§ **Source extract**
* * *

South Carolina has stood up and said, “Amazon, you’re responsible for collecting these sales tax on these sales. You’re benefiting from them. You’re profiting from them. You’re facilitating them. You’re the one who ought to collect the sales tax.” Amazon is vigorously fighting that now in court, so we’ll see where that court case ends up, but I just think it’s important to just say at this point there’s still a lot of work for states to do to level the playing field and also that there’s this fight over third-party sellers. As much as there’s been a tendency in the news media to say, “Oh, well, Amazon collects everywhere,” it doesn’t. That’s a little bit of a myth, and Amazon is fighting very hard as it has for the last, however long, 23 years that it’s been in business, it’s been fighting to preserve whatever sales tax advantage it can have, and it’s still actually fighting to preserve that.

Nick Stumo-Langer: It’s an interesting notion, because we’ve talked a little bit offline about this, that you kind of get to the point where maybe after they’ve built up so big and they’ve been able to expend, or extend their infrastructure out, that collecting the sales tax really isn’t that big of a burden for them. I mean, we see a larger fight in someplace like Seattle, where Seattle wanted to impose a tax on these large employers because they are disproportionately using the city’s services, kind of ensuring that there is a little bit more of a fair playing field here. We saw Amazon flex its political muscle in these fights. As we move forward, where states can compel Amazon and other large retailers, out-of-state retailers to collect the sales tax, I’m sure we’re going to see a little bit more of this political clout being thrown around.
Stacy Mitchell: That’s exactly right, and it’s such a good point, because as we’ve talked on this podcast a lot that economic power translates into political power, and that’s one of the reasons we ought to be concerned about these big companies having so much power. I think Amazon’s move to block the Seattle head tax, which was going to be used to fund affordable housing, which Seattle desperately needs, in part because of Amazon’s presence has really driven up the cost of living. I mean, it was really a striking example of how much power that company has over that city, and I think you’re right, we’re going to continue to see them exercise that political power at the state level around this sales tax issue.

* * *

§ **Supplied data**
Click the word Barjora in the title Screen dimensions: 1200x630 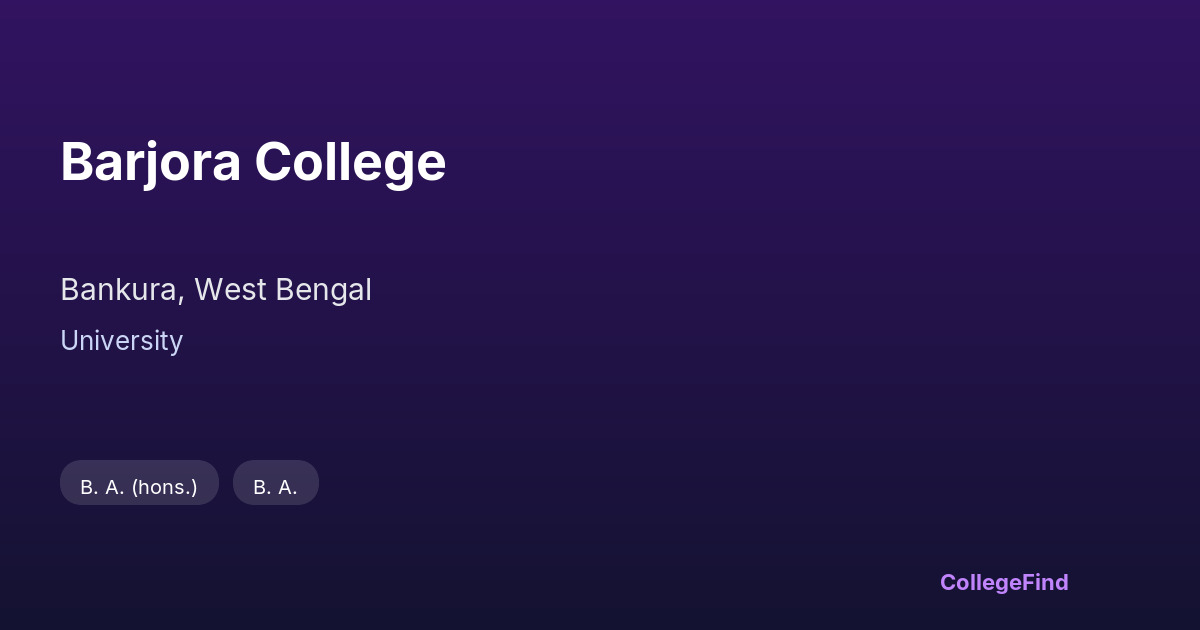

* * *

§ **Tasks to complete**
1. Translate this sentence from the Amazon sales tax discussion into Spanish: "We saw Amazon flex its political muscle in these fights."
2. Copy word for word the part of the Amazon sales tax discussion starting at "Stacy Mitchell: That’s" and ending at "sales tax issue.".

§ **Results in order**
1. Vimos a Amazon mostrar su músculo político en estas disputas.

2.
Stacy Mitchell: That’s exactly right, and it’s such a good point, because as we’ve talked on this podcast a lot that economic power translates into political power, and that’s one of the reasons we ought to be concerned about these big companies having so much power. I think Amazon’s move to block the Seattle head tax, which was going to be used to fund affordable housing, which Seattle desperately needs, in part because of Amazon’s presence has really driven up the cost of living. I mean, it was really a striking example of how much power that company has over that city, and I think you’re right, we’re going to continue to see them exercise that political power at the state level around this sales tax issue.